*** Records shown
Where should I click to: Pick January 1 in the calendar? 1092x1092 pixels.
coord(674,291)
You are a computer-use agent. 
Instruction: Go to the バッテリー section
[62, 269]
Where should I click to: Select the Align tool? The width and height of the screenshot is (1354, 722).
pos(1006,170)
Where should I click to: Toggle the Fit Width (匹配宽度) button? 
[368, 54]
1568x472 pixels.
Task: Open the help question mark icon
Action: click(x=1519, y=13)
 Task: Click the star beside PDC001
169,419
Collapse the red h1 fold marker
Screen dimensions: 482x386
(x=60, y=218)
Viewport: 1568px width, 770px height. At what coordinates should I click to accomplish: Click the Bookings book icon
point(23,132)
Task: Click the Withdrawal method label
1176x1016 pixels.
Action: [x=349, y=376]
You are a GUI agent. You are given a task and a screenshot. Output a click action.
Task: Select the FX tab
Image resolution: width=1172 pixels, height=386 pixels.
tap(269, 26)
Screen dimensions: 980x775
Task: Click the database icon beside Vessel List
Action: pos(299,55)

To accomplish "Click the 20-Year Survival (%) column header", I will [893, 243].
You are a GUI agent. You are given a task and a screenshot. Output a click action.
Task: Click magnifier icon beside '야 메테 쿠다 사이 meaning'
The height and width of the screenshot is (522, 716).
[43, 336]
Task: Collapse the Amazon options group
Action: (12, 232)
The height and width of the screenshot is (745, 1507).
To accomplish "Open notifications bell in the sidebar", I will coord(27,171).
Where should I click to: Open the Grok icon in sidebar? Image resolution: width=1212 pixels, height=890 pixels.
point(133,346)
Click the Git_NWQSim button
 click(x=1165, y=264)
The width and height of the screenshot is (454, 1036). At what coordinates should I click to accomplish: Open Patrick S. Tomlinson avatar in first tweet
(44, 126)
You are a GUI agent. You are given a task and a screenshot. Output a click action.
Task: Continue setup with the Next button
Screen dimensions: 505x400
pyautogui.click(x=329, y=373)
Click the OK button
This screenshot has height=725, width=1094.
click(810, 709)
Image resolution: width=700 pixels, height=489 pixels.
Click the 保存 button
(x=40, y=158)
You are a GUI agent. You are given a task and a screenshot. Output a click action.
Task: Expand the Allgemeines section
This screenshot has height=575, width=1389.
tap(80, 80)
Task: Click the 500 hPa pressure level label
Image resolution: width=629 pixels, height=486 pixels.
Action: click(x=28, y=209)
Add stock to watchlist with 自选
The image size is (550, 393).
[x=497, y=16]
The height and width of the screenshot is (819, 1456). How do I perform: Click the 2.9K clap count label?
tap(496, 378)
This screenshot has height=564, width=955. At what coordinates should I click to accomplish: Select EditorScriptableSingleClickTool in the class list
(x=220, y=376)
******
* Aim of the exercise
Each line with the word "will" in the records above belongs in the result; copy all of them.

* Expected answer
To accomplish "Click the 20-Year Survival (%) column header", I will [893, 243].
To accomplish "Open notifications bell in the sidebar", I will coord(27,171).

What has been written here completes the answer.